Whole-body imaging of tumor cells by azaelectrocyclization: Visualization of metastasis dependence on glycan structure

• Published in: Bioorganic & medicinal chemistry Vol. 21; no. 5; pp. 1074 - 1077
• Main Authors: Tanaka, Katsunori, Moriwaki, Kenta, Yokoi, Satomi, Koyama, Koichi, Miyoshi, Eiji, Fukase, Koichi
• Format: Journal Article
• Language: English
• Published: England Elsevier Ltd 01.03.2013
• Subjects: Amino Sugars - chemistry; Animals; Aza Compounds - chemistry; Cancer; Cavities; Cell surface; Cell surface labeling; cell viability; chemistry; Computed tomography; Cyclization; Electrocyclic reactions; Fluorescence; Fluorescent Dyes - chemistry; genes; HCT116 Cells; Humans; image analysis; Metastases; metastasis; Mice; Mice, Inbred BALB C; Mice, Nude; Molecular imaging; monitoring; Neoplasm Metastasis - pathology; patients; Polysaccharides; Polysaccharides - chemistry; Prognosis; Therapeutic applications; Transplantation, Heterologous; Tumor cell; Tumor cell lines; Tumor cells; Tumors; Whole Body Imaging; Molecular imaging; Fluorescence; Cell surface labeling; Tumor cell; Electrocyclic reactions
• ISSN: 0968-0896; 1464-3391
• DOI: 10.1016/j.bmc.2013.01.005

Noninvasive imaging of cancer metastasis through the efficient cell labeling constitutes a major technological breakthrough for cancer research and patient monitoring post-surgery.

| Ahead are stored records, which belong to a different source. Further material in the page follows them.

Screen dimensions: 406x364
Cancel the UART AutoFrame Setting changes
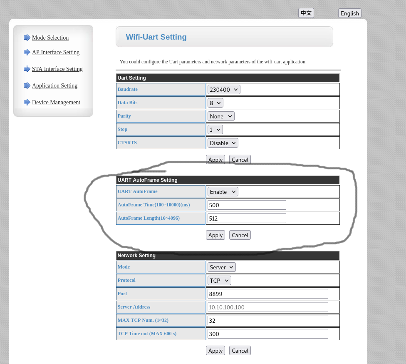pos(240,235)
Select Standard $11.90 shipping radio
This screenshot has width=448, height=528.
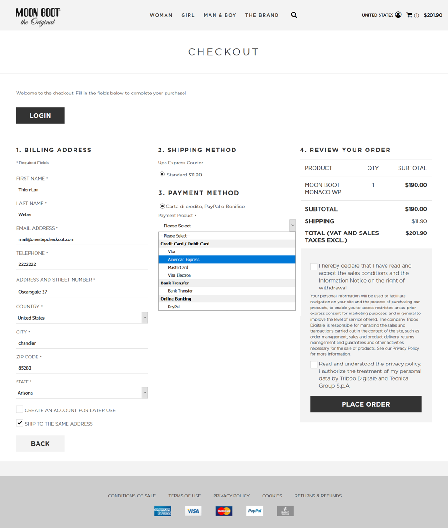(x=162, y=174)
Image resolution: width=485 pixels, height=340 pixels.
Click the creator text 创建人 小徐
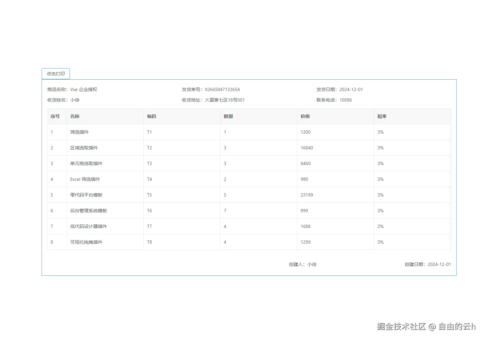point(302,264)
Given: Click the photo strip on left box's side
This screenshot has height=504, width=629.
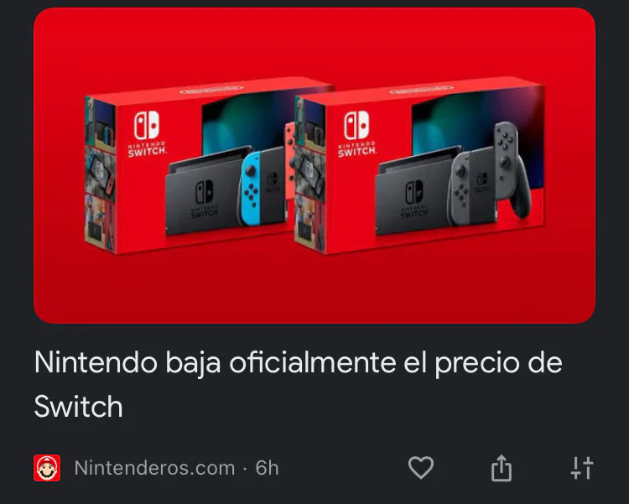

In the current work, we expanded our cell surface labeling technique on the whole-body fluorescence imaging of tumor metastasis in BALB/c nude mice. Four kinds of human cancer cells (two cancer cell lines, MKN45 and HCT116, and their transfected versions expressing surface glycan-related genes, MKN45-GnT-V and HCT116-GMDS) were labeled by azaelectrocyclization with Hilyte Fluor 750 for 10min and without affecting cell viability. Fluorescence-labeled cancer cells were injected into the abdominal cavities of BALB/c mice and whole-body scans were performed with an eXplore Optix device. In accordance with previous findings, the fluorescence imaging clearly showed that tumor metastasis was dependent upon the cell surface glycans: A larger polylactosamine structure or the loss of fucosylation on the cancer cell surfaces, respectively, enhanced the metastatic potential of the tumor cells. Our noninvasive technique provides the landmark opportunity for sensitively monitoring the dynamics of the cancer cells depending on their surface structures and/or the host environments, thus impacts on the cancer prognosis and the therapeutic applications.